Eating OMAD Can Help You Maintain A Healthy Weight:
Eating only one meal a day will reduce your overall food intake. Your body will change the original model of using glucose as fuel once it adapts to this eating habit, then starts to burn fat as an energy source. Eventually, you will reduce the cravings for food.
Ashley Smith, a nutrition therapist at the University of California, said: “After turning into a fat burner, your body can get rid of blood sugar fluctuations and brain fog. You can actually become more efficient mentally and physically.”
This may require a few weeks for the body to completely switch from a sugar burning mode to a fat-burning mode. However, you can speed up this process by eating more healthy fats, high-quality protein and low-carbohydrate diets.
Is OMAD Good For Weight Loss?
I often see some media or articles recommending eating small and frequent meals every day. They are saying that eating this way can speed up metabolism, help you to avoid being hungry and reduce weight.

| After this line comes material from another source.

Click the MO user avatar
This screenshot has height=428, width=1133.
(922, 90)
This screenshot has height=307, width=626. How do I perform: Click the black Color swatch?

Indeed, this method can keep you full. However, the problem is that your blood sugar will always be at a high level, which will lead to insulin resistance over time. The result will be that you will often be hungry and eat more and more. .
Another obvious problem with frequent smaller meals is that you can easily overeat without knowing it and as a result consume too many calories. This is also not conducive to weight loss.
Some people worry that fasting will reduce the metabolic rate, so they should eat regularly.
Scientific research has indeed proven that fasting for more than three days may lead to a decrease in metabolism. [*]
However, short-term fasting has the opposite effect. It can increase the metabolic rate and accelerate fat burning and weight loss. Therefore, it is recommended not to fast for more than three days. [*]
- Start with three meals a day. Reduce to two meals a day and then gradually transition to one meal a day.
- Make sure you eat enough calories, otherwise you will feel very hungry during fasting and it will be difficult to stick to it. In addition, a long-term calorie restrictive diet will eventually slow down your metabolism, which affects the efficiency of weight loss. Maintaining a healthy weight will also be more difficult.
- Avoid processed food and junk food. These foods not only make you feel addicted but also can not satisfy your hunger.
- Stick to healthy whole foods, such as natural animal and plant proteins, healthy fats, fresh vegetables, low-sugar fruits and whole grains. You can eat a few high-carb foods or sweets occasionally, but be careful not to overeat.
- Pay attention to how your body feels. Don’t force yourself if you feel uncomfortable or too hungry.
The one meal a day diet plan is one of the most popular ways to lose weight.
Eating OMAD can convert your body to burn fat as a source of energy and achieve the goal of weight loss more quickly.
Most people choose to eat this meal in the evening. However, you can adjust your eating according to your schedule, or combine it with other intermittent fasting methods.
Drinking plenty of water, black coffee or green tea can help you relieve hunger.
Once your body adapts to this new way of eating, you will quickly experience the benefits of intermittent fasting.
However, before starting you need to understand the common negative effects of intermittent fasting.
No matter what method you use to lose weight, you must put the feeling of your body first. Your goal of losing weight is not only to look better on the outside but also to improve overall health.